Heidi deelt die analyse. Cultuur is voor haar niet enkel een formeel aanbod door de stad georganiseerd, niet enkel toneel en tentoonstellingen. Het is volgens haar tijd om bijvoorbeeld ook de nabije werking van allochtone verenigingen te betrekken. En tijd om de deuren open te gooien naar sport- en jeugdorganisaties. 'We willen beter communiceren met hen. Niet met een mail of een brief. Wél in dialoog.’

‘Het is inderdaad niet allemaal rozengeur en maneschijn’, zegt Gert. ‘We doen vele dingen, we doen goeie dingen, maar we moeten samen blijven zoeken. Het aantal mensen in armoede dat deelneemt aan vrije tijd, sport en cultuur, is nog te beperkt. Het zijn druppels op een hete plaat', aldus Gert. Hij zegt er in een adem bij dat hem dat wel ligt, die druppel-op-een-hete-plaat-strategie.

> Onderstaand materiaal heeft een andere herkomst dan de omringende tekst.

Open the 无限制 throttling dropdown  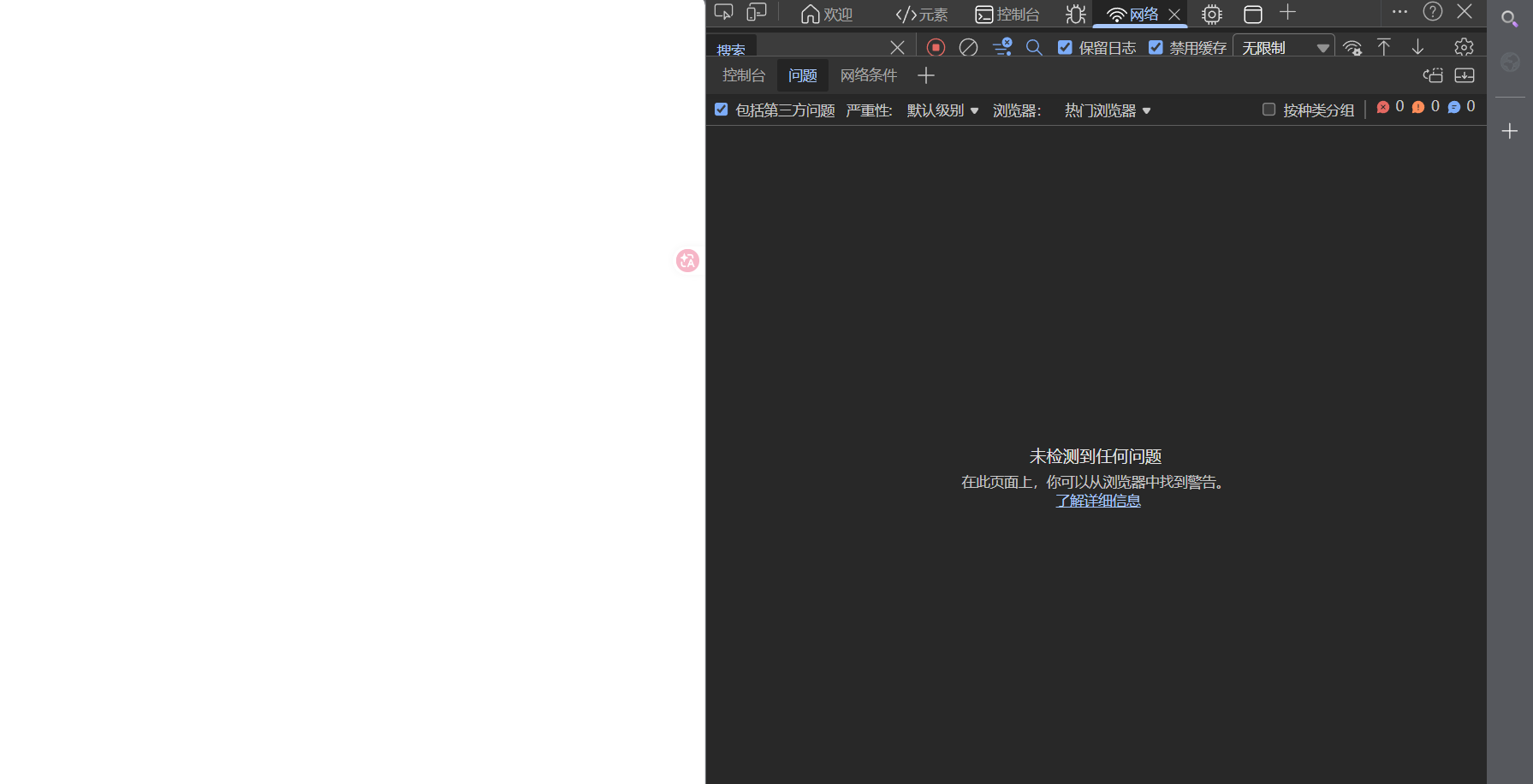coord(1283,48)
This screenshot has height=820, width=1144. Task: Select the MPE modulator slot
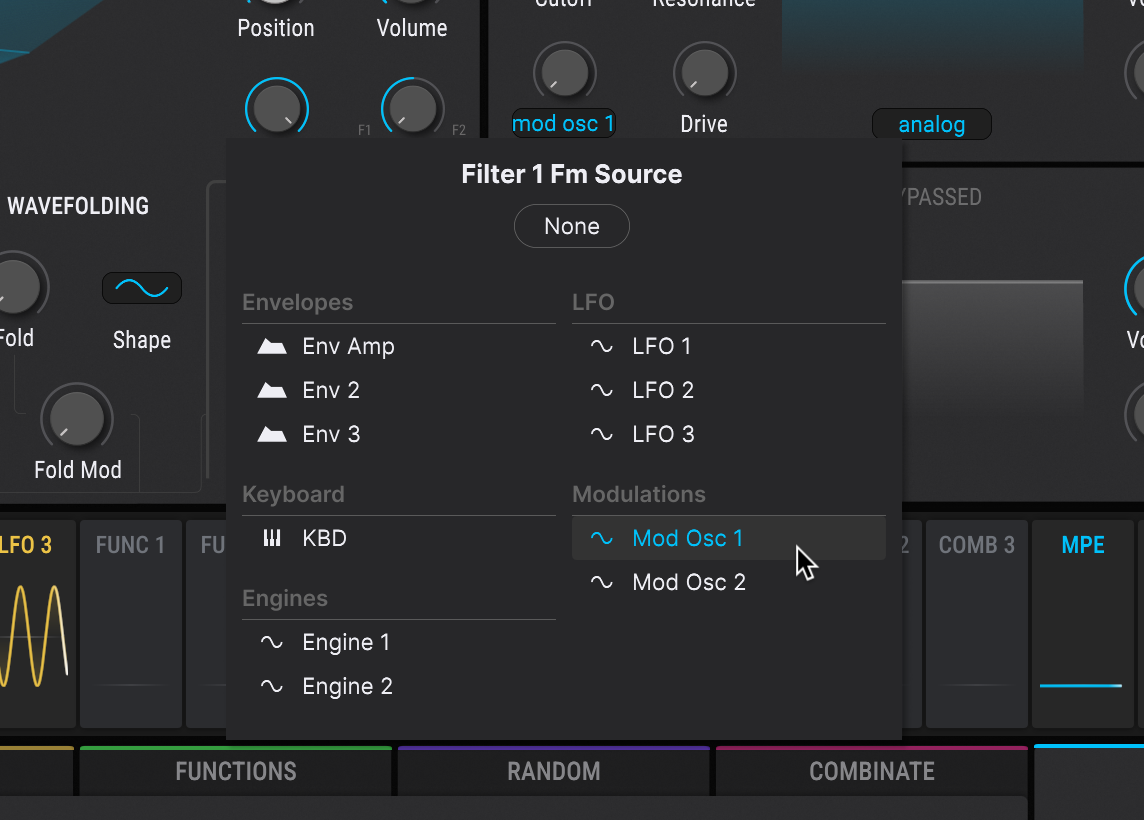point(1083,620)
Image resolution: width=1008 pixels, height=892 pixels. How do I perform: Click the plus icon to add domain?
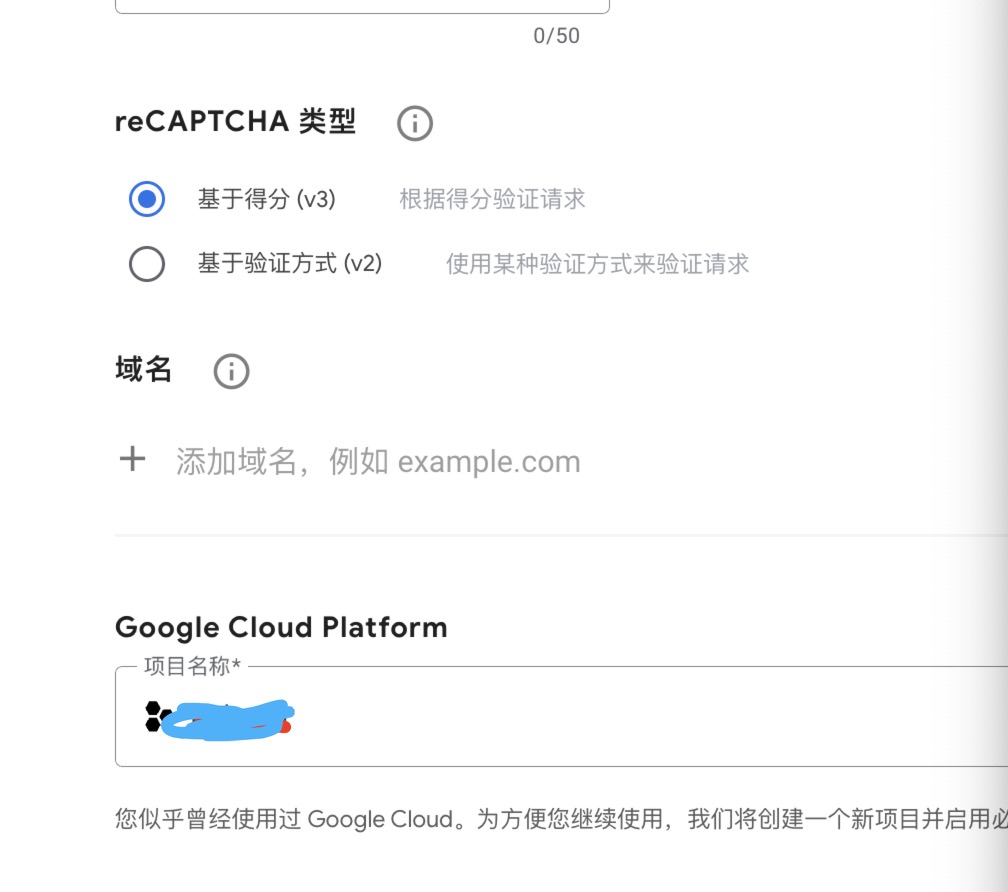[132, 459]
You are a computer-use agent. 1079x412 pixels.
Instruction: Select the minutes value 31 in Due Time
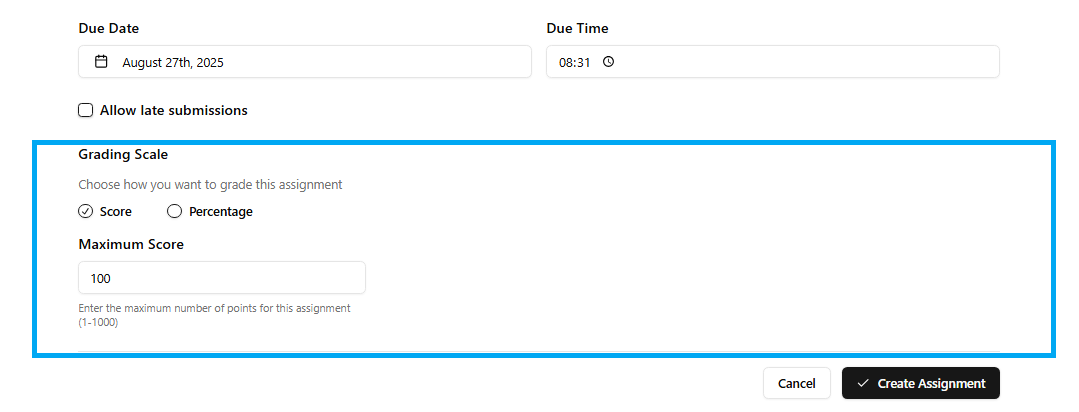click(584, 62)
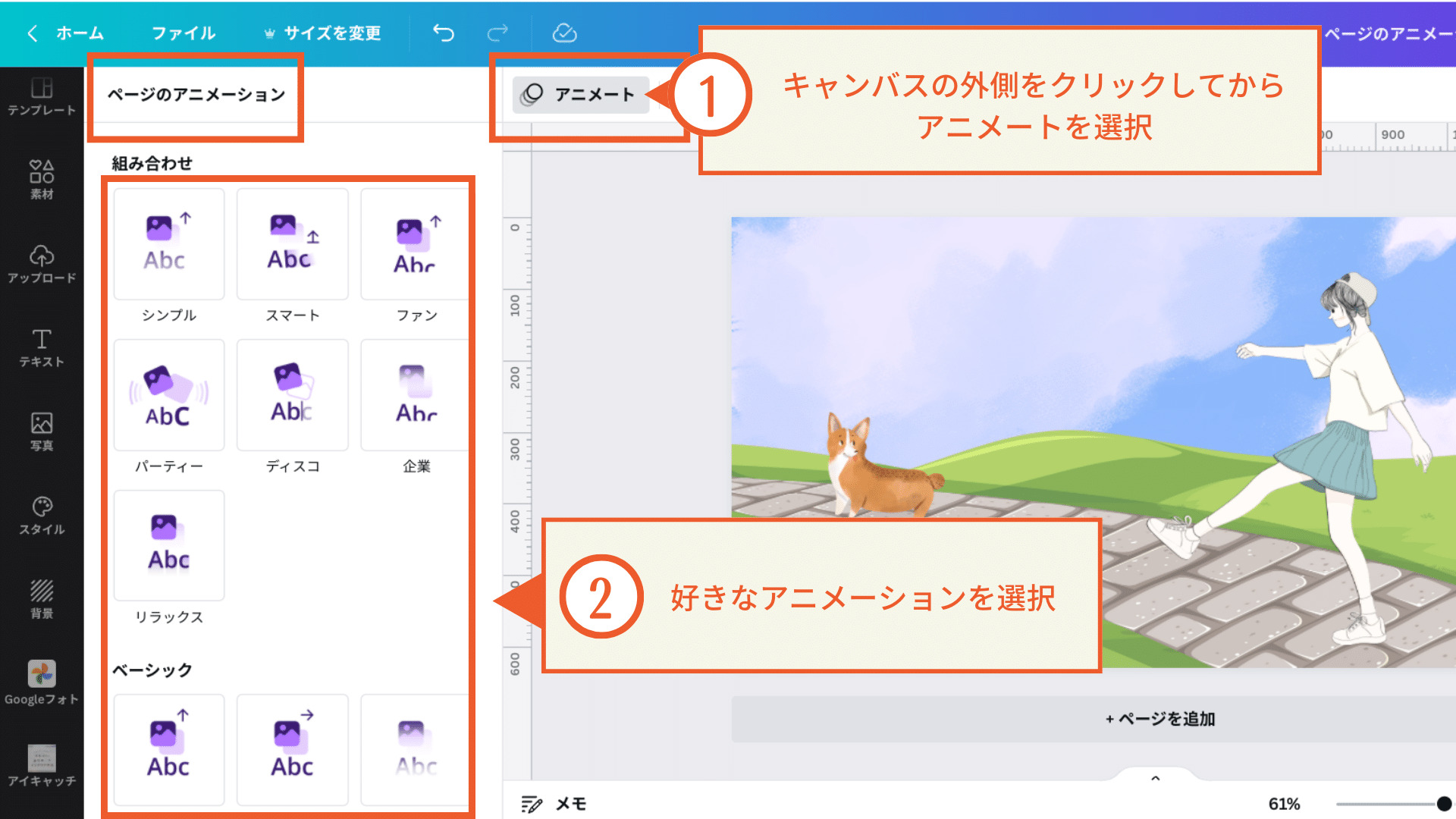Open the スタイル panel
Image resolution: width=1456 pixels, height=819 pixels.
tap(42, 516)
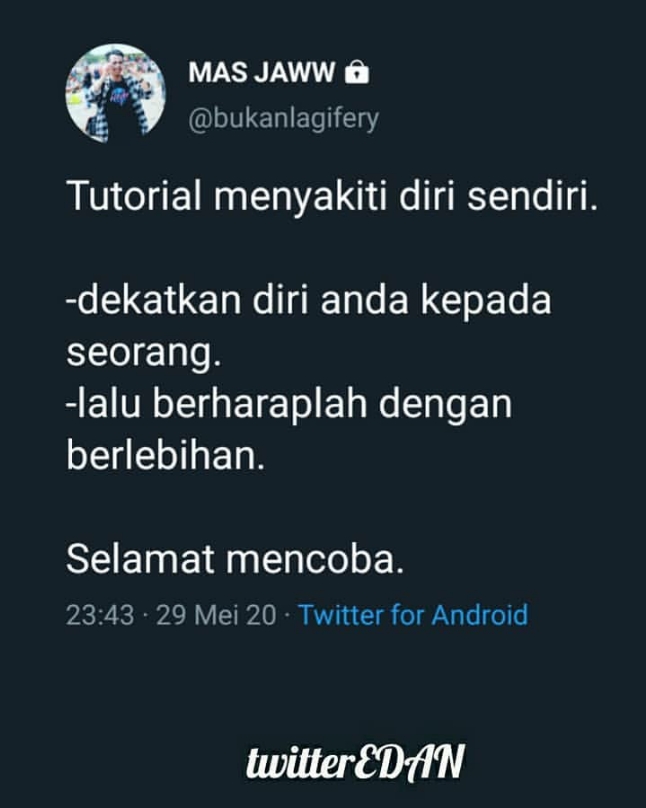Click the word 'Tutorial' in the tweet
646x808 pixels.
click(134, 196)
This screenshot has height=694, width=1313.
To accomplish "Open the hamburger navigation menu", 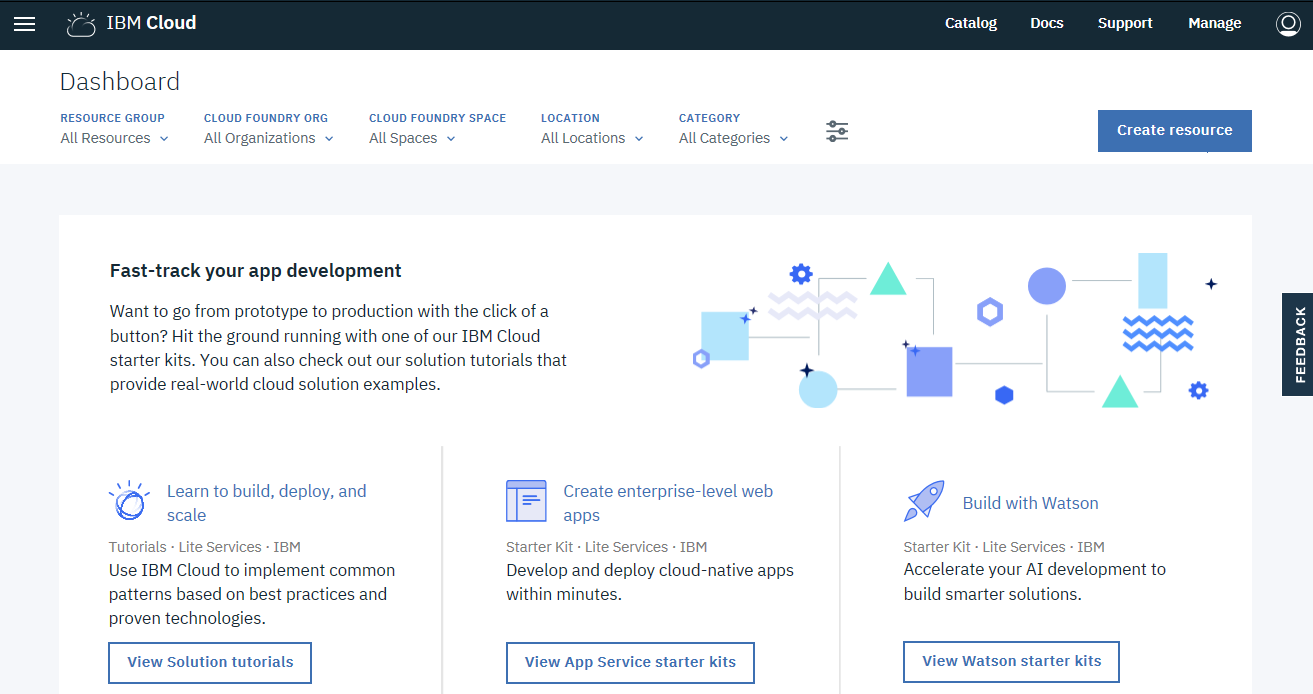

Geschreven door Griet Bouwen (verhalenwever) in opdracht van Demos. Gert Philippeth is stafmedewerker bij de Cultuurdienst van de stad Genk en geboren en getogen Genkenaar. Lokalist, noemt hij zichzelf, die het zijn verdomde plicht noemt om als inwoner en medewerker van de stad dag in dag uit te bouwen aan Genk waar iedereen kansen krijgt om deel te nemen. Heidi Lowie is pionier en coördinator van De Sfeer, vereniging waar armen het woord nemen in Genk. Haar kerntaak ziet ze als met mensen in armoede een weg afleggen zodat ze hun sterktes ontdekken, fier worden op wie ze zijn en zichzelf graag zien.